The day of my sister’s baptism, I cried and cried. My parents did not come to pick me up; apparently they forgot that I didn’t have a car and might like a ride. After chewing my nails and hoping they would show up, I hopped on my bike and pedaled frantically down Virginia Avenue. I slipped into the third row of the middle section, beside my aunt and uncle, just as the first hymns were ending. The tears that had started on the bike ride over refused to be stifled. I sniffled and snuffled, wiping my face with my hands and sleeves, trying to convince myself I was fine. What was the big deal? I was late to my sister’s baptism, and my parents had forgotten to pick me up. It was obviously not the end of the world. But all my efforts at self-control were to no avail.

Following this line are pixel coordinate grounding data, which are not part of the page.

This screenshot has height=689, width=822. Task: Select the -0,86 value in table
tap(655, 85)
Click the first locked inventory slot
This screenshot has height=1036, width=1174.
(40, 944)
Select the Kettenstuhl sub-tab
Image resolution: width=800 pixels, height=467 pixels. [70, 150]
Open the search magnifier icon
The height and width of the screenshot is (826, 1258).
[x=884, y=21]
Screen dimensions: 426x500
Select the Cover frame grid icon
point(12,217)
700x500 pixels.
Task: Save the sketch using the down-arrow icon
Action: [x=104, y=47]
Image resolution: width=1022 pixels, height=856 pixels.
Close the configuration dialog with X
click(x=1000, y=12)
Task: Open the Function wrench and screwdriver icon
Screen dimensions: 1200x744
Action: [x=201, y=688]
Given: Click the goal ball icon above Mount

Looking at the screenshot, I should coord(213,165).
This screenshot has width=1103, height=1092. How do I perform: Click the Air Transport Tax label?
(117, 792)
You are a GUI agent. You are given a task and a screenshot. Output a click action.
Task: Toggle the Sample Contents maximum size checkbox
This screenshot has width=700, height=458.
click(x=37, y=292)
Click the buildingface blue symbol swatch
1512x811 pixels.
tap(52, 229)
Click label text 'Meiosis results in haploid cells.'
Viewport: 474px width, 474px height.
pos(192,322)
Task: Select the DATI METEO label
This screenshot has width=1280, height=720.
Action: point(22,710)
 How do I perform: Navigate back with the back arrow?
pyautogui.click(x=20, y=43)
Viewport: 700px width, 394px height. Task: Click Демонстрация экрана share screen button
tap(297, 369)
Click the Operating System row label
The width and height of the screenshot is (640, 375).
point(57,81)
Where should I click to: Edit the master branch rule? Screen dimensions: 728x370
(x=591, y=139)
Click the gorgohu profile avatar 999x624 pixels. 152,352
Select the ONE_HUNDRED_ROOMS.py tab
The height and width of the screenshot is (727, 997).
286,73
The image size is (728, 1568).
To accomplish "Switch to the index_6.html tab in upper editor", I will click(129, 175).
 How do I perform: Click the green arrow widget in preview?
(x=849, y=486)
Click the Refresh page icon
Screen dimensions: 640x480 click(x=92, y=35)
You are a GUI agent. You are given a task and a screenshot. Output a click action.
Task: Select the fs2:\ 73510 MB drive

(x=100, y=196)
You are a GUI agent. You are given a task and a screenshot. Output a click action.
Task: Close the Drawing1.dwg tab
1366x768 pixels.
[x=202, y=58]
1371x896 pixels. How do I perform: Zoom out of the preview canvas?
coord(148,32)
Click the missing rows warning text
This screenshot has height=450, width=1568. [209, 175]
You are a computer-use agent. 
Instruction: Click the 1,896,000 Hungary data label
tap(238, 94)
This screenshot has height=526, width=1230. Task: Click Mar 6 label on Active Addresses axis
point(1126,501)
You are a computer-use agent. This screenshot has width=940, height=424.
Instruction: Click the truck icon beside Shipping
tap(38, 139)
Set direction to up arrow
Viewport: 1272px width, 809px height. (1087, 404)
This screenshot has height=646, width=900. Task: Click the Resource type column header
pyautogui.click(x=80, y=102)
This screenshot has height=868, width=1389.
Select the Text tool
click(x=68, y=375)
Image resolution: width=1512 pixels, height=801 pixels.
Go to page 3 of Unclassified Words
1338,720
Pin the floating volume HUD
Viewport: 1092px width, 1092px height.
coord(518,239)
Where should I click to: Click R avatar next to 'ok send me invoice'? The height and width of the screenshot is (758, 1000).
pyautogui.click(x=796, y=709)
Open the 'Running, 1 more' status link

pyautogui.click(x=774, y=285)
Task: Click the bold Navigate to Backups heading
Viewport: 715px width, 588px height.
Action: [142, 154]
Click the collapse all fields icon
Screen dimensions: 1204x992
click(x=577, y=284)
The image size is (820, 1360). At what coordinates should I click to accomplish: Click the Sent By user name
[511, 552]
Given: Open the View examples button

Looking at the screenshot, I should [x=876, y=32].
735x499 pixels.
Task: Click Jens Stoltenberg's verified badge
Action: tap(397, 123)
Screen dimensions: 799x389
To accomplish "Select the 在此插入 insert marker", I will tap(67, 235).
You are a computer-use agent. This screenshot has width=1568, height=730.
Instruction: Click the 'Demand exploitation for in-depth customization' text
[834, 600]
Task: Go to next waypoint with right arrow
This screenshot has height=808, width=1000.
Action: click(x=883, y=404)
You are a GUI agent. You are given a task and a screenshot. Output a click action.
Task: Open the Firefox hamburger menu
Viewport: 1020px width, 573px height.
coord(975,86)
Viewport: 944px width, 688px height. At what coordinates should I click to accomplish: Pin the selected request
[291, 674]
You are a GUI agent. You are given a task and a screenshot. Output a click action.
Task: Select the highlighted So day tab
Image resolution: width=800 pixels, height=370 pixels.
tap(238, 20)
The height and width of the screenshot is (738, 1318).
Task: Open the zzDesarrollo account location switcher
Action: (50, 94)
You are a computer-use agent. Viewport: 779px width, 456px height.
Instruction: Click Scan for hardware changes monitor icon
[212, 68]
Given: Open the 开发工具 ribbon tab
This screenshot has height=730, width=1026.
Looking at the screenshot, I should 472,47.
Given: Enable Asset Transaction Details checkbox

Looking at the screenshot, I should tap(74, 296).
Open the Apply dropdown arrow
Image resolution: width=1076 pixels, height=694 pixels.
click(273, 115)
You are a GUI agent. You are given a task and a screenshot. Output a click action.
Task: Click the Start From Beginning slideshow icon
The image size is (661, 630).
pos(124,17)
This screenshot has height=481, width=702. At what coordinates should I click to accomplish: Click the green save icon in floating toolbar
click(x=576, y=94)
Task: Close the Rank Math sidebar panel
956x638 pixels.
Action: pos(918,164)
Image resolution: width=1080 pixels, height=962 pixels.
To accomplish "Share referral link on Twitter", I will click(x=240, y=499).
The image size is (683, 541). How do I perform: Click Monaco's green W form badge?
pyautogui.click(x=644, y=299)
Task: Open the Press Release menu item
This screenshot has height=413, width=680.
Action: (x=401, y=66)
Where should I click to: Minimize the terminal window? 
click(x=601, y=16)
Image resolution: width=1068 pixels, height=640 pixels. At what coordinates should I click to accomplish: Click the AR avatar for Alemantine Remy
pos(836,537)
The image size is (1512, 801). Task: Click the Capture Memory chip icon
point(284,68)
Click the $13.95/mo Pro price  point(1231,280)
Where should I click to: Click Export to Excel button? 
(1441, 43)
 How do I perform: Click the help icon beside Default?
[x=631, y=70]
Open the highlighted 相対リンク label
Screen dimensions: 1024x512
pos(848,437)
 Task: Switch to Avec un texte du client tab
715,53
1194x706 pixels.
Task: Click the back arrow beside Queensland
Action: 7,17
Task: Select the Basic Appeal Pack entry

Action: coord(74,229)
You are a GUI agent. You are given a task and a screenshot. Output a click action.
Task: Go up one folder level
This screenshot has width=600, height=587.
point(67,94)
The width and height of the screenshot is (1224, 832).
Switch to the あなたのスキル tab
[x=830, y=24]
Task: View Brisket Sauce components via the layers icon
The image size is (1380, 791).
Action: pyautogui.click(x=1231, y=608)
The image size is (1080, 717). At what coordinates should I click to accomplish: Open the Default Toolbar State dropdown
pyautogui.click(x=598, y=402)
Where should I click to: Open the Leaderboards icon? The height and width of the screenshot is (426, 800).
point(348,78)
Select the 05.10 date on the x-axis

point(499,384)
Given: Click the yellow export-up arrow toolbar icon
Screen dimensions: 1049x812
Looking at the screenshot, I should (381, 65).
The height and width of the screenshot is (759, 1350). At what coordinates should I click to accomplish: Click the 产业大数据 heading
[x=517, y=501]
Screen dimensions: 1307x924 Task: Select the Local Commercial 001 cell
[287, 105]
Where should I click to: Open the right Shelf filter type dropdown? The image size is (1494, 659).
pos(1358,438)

When I was fourteen, all of my friends either had recently been baptized or were preparing to be baptized within the next year. In my ninth grade bible class, we had to stand in front of our peers and say whether we had been baptized yet, and why. I did not like this. I felt pressure, and I did not want to get baptized. I thought we were all too young. Had we even begun to grapple seriously with questions about life, death, God, community, and salvation? I certainly hadn’t. And while I knew that the excuse that I didn’t feel ready would always be with me, I still felt that I was particularly not ready. I wanted to know what I believed before I committed myself to a faith community.

Often I think that I will never know for sure, that baptism is an expression of faith and commitment despite not knowing. But every time I think that I should get baptized, something holds me back. It is the dance of not knowing, of always puzzling and re-examining, that produces the most rich thought about life. What if I commit myself to the church, and feel stifled or boxedin my doctrine and tradition? What if the church doesn’t want what I have to give: an armload of questions, and more in my sock drawer? What if the church isn’t what I need? I need books and mentors and lots of fresh air. I need trees that dapple golden in the sunlight. I need community and vulnerability. Which is not to say that the church is not all of those things. It most certainly is and can be. But it has not been to me.

The church offers answers, and I’m not sure I want those answers. I want the questions, naked and trembling in the wind. I want the untrimmed untrapped essence, blinding bird-song and curling vines and a small feathered body unmoving in the puddle at my feet. If I accept all the answers they give me, am I not just giving up on the most important work of life — that of making meaning? But I fear that if I accept none of the church’s answers, I am giving up on the wisdom and guidance of those who have come before me.

As I sat in church on the day of my sister’s baptism, crying, I felt totally bewildered. Why did I feel such strong pulls in opposite directions: both away from and towards baptism? My younger sister so easily committed herself to baptism, while I agonize over my doubts and questions. On that day, I was baptized into a different kind of relationship with the church. My tears christened my dance of unknowing, of desiring, and yet not feeling at home.

My freshman year of college, I began attending a new church with some of my friends. This church did things differently than I was used to. There were always children running around during the service; almost everyone had a mug of coffee or tea in hand; and the music was usually a simple melody — none of the perfectionistic, choral four-part harmony that I had grown up with. I felt both uncomfortable, because it was so different from my home congregation, and overwhelmingly welcomed, because it was a place where everyone could come as they were.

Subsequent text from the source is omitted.